Dicho esto, resulta obvio que la estrategia de seguridad de la Administración de Felipe Calderón esté inscrita dentro del ámbito de la llamada “Guerra contra las drogas”. Dicha “guerra” fue declarada por Richard Nixon en 1971, escalada por Ronald Reagan en la década de los 80’s, continuada por todas las administraciones estadounidenses y acatada por decenas de gobiernos latinoamericanos con resultados desastrosos. Aunque algunos consideran que el término “guerra” debe ser entendido metafóricamente, los más de 60,000 desaparecidos en Colombia[5] y los cerca de 50,000 muertos en México no tienen nada de metafórico. De hecho el Presidente Felipe Calderón usó indiscriminadamente el término “Guerra contra el narcotráfico” durante los primeros cuatro años de su mandato hasta que hace un año alguien le recomendó decantarse por el apelativo más neutral de “lucha contra el crimen organizado”. La realidad confirma que el nuevo nombre es sólo un eufemismo porque a día de hoy más de 50,000 soldados se desempeñan en labores de seguridad pública -que no son la suyas- en Chihuahua, Nuevo León, Sinaloa, Tamaulipas, Guerrero y Michoacán.
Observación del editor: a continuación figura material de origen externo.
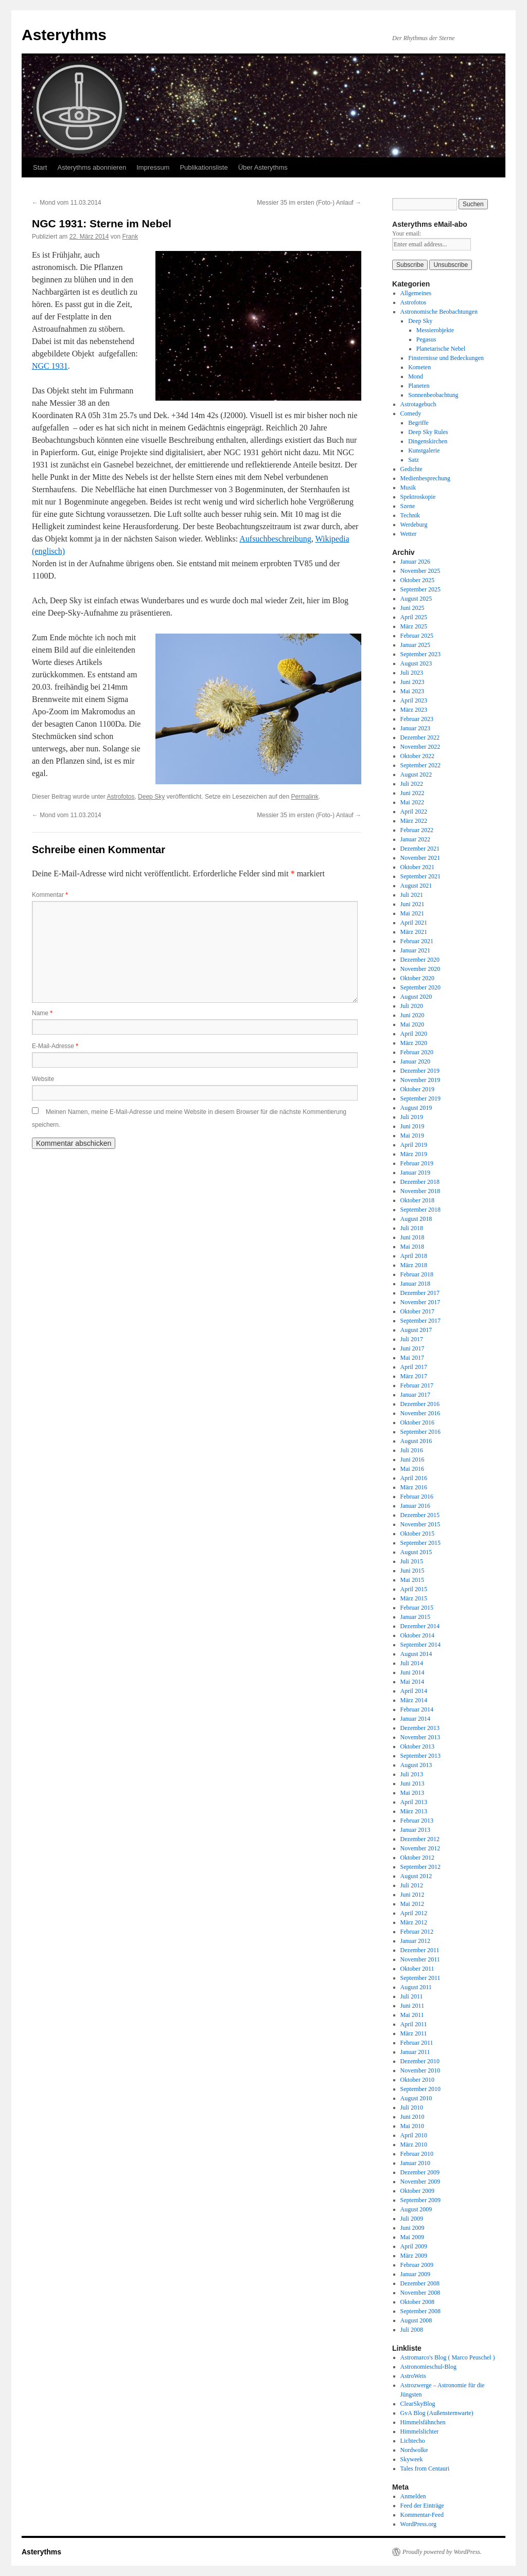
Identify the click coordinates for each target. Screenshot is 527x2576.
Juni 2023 (412, 682)
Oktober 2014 (417, 1635)
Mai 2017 (412, 1357)
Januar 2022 (415, 839)
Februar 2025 (416, 635)
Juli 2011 (411, 1996)
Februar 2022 (416, 830)
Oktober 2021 (417, 867)
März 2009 (413, 2255)
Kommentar (50, 894)
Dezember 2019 (420, 1070)
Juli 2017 (411, 1339)
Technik (410, 515)
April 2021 (413, 922)
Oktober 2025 (417, 580)
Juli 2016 (411, 1450)
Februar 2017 (416, 1385)
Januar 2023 (415, 728)
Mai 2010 (412, 2126)
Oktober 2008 (417, 2301)
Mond (415, 376)
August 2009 (416, 2209)
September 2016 (420, 1431)
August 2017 (416, 1330)
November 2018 (420, 1191)
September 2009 (420, 2200)
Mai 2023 (412, 691)
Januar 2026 (415, 561)
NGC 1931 (50, 366)
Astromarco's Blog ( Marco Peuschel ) (447, 2357)
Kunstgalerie (424, 450)
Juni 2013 (412, 1783)
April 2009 (413, 2246)
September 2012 (420, 1866)
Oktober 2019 (417, 1089)
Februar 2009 (416, 2264)
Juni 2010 (412, 2116)
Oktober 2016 (417, 1422)
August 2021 (416, 885)
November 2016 (420, 1413)
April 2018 (413, 1255)
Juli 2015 (411, 1561)
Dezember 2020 (420, 959)
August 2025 (416, 598)
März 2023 (413, 709)
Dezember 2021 (420, 848)
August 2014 (416, 1654)
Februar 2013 (416, 1820)
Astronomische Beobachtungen (439, 311)
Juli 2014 (411, 1663)
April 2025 (413, 617)
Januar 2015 (415, 1616)
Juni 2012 (412, 1894)
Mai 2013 (412, 1792)
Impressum (152, 167)
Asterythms (64, 34)
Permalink (304, 796)
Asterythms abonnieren (91, 167)
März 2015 (413, 1598)
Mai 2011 (412, 2015)
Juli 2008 (411, 2329)
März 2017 (413, 1376)
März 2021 (413, 931)
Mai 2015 (412, 1579)
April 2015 (413, 1589)
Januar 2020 (415, 1061)
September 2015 (420, 1542)
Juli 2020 (411, 1006)
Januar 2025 (415, 644)
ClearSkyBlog (417, 2403)
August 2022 (416, 774)
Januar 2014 (415, 1718)
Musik (408, 487)
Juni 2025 (412, 607)
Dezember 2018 (420, 1181)
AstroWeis (413, 2376)
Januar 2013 (415, 1829)
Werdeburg (414, 524)
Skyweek (411, 2459)
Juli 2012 (411, 1885)
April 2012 (413, 1913)
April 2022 (413, 811)
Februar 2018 (416, 1274)
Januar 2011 (415, 2052)
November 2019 (420, 1080)
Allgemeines (416, 293)
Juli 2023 (411, 672)
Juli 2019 (411, 1117)
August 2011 (416, 1987)
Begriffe (418, 422)
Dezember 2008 (420, 2283)
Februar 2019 (416, 1163)
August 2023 (416, 663)
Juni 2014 (412, 1672)
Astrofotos (120, 796)
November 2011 (420, 1959)
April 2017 (413, 1367)
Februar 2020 (416, 1052)
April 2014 (413, 1691)
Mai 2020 (412, 1024)
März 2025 (413, 626)
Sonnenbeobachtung (433, 395)
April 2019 (413, 1144)
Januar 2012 (415, 1940)
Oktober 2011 (417, 1968)
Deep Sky (151, 796)
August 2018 (416, 1218)
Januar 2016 (415, 1505)
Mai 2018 (412, 1246)
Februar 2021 (416, 941)
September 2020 (420, 987)
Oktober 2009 (417, 2190)
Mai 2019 (412, 1135)
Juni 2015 (412, 1570)
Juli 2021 (411, 894)
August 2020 (416, 996)
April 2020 (413, 1033)
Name (42, 1013)
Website (43, 1079)
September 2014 (420, 1644)
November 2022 (420, 746)
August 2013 (416, 1765)
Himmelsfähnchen (423, 2422)
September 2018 (420, 1209)
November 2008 (420, 2292)
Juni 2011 (412, 2005)
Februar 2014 (416, 1709)
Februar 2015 (416, 1607)
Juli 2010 (411, 2107)
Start (40, 167)
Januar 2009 (415, 2274)
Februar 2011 (416, 2042)
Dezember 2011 (420, 1950)
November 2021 (420, 857)
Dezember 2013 (420, 1728)
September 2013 (420, 1755)
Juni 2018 (412, 1237)
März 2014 (413, 1700)
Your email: (406, 233)
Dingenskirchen (427, 441)
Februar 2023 (416, 719)
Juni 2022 (412, 793)
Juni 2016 (412, 1459)
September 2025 (420, 589)
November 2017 (420, 1302)
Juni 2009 (412, 2227)
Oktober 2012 (417, 1857)
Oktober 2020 (417, 978)
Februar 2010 (416, 2153)
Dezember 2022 (420, 737)
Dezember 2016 (420, 1404)
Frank (130, 236)
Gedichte (411, 469)
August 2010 (416, 2098)
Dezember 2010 (420, 2061)
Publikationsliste (203, 167)
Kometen (419, 367)
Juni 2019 (412, 1126)
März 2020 (413, 1043)
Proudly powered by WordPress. (442, 2551)
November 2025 (420, 570)
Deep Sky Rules (428, 432)
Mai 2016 (412, 1468)
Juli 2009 (411, 2218)
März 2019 (413, 1154)
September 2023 (420, 654)
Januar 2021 (415, 950)
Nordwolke (414, 2450)
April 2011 (413, 2024)
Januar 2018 (415, 1283)
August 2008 (416, 2320)
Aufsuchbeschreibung (275, 538)
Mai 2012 (412, 1903)
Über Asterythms (263, 167)
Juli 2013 (411, 1774)
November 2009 (420, 2181)
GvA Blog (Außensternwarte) (436, 2413)
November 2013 (420, 1737)
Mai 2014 (412, 1681)
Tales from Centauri (425, 2468)
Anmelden (413, 2496)
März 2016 (413, 1487)
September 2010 (420, 2089)
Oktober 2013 (417, 1746)
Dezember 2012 (420, 1839)
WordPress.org (418, 2524)
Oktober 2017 (417, 1311)
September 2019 (420, 1098)
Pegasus (426, 339)
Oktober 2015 (417, 1533)
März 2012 (413, 1922)
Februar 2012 (416, 1931)
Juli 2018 (411, 1228)
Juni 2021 (412, 904)
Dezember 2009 (420, 2172)
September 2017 (420, 1320)
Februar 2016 (416, 1496)
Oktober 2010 (417, 2079)
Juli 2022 (411, 783)
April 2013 (413, 1802)
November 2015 (420, 1524)
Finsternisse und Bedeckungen (446, 358)
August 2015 (416, 1552)
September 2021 (420, 876)
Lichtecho (412, 2440)
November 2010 (420, 2070)
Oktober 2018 (417, 1200)
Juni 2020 (412, 1015)
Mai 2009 (412, 2237)
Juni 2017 (412, 1348)
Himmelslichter (419, 2431)
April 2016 (413, 1478)
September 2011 (420, 1977)
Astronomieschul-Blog (428, 2366)
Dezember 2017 (420, 1292)
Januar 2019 (415, 1172)
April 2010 (413, 2135)
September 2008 (420, 2311)
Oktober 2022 (417, 756)
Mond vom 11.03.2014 (66, 202)
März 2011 (413, 2033)
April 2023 (413, 700)
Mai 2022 (412, 802)
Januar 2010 (415, 2163)
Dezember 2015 (420, 1515)
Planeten (418, 385)
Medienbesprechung (425, 478)
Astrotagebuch (418, 404)
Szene (407, 506)
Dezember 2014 (420, 1626)
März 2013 (413, 1811)
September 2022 (420, 765)
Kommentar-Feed (422, 2514)
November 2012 (420, 1848)
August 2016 (416, 1441)
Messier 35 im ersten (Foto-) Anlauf (309, 202)
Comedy (410, 413)
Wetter (408, 533)
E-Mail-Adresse (55, 1046)
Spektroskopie (418, 496)
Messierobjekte (435, 330)
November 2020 (420, 968)
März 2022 (413, 820)
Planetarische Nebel (441, 348)
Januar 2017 (415, 1394)
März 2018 (413, 1265)
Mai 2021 (412, 913)
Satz (413, 459)
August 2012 (416, 1876)
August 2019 (416, 1107)
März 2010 (413, 2144)
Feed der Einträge (422, 2505)
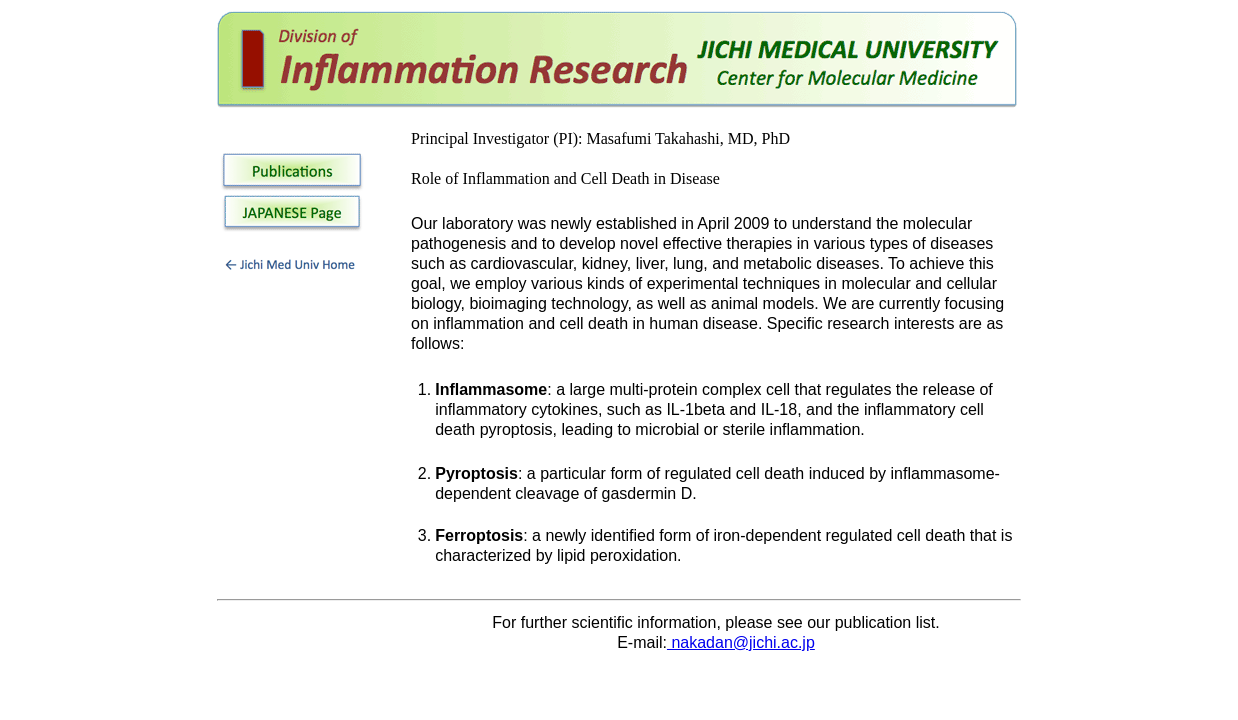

Dichos soldados han sido sacados de sus cuarteles para intentar llenar el vacío de seguridad en zonas “calientes” donde el Estado de Derecho se ha convertido en un cuento de hadas mal contado. Para el que no conozca la historia del Ejército Mexicano, esta ha sido una de las instituciones mejor valoradas a través de los años, pues casi siempre ha sido usada para proteger y salvaguardar a la población civil ante desastres naturales (Plan DNIII-E) y como está compuesta en su gran mayoría por jóvenes empobrecidos, suele tender a ser bien recibida en comunidades igual de empobrecidas. Para Emiliano Ruiz Parra las consecuencias de usar al Ejército en labores de Seguridad Pública son varias:

Primero se expuso al Ejército a una corrupción igual a la de las policías federal, estatales y municipales (si no estaba corrompido desde antes); dos, se fomentó una guerra clasista, de un ejército de campesinos pobres (el Ejército nacional mexicano) contra una variedad de grupos armados lúmpenes nutridas del proletariado y subproletariado urbano y rural; tres, se toleró que las fuerzas armadas, no entrenadas para labores de seguridad pública, cometieran sistemáticamente violaciones a los derechos humanos; cuatro, se desmoralizó al Ejército y a la Marina, al ponerlos en la primera línea de una guerra que no se decide en las calles sino en los escritorios y las cuentas bancarias de los políticos y los narcoempresarios; cinco, se convirtió al Ejército en un actor de primera línea en la política nacional: este último punto no es banal.[6]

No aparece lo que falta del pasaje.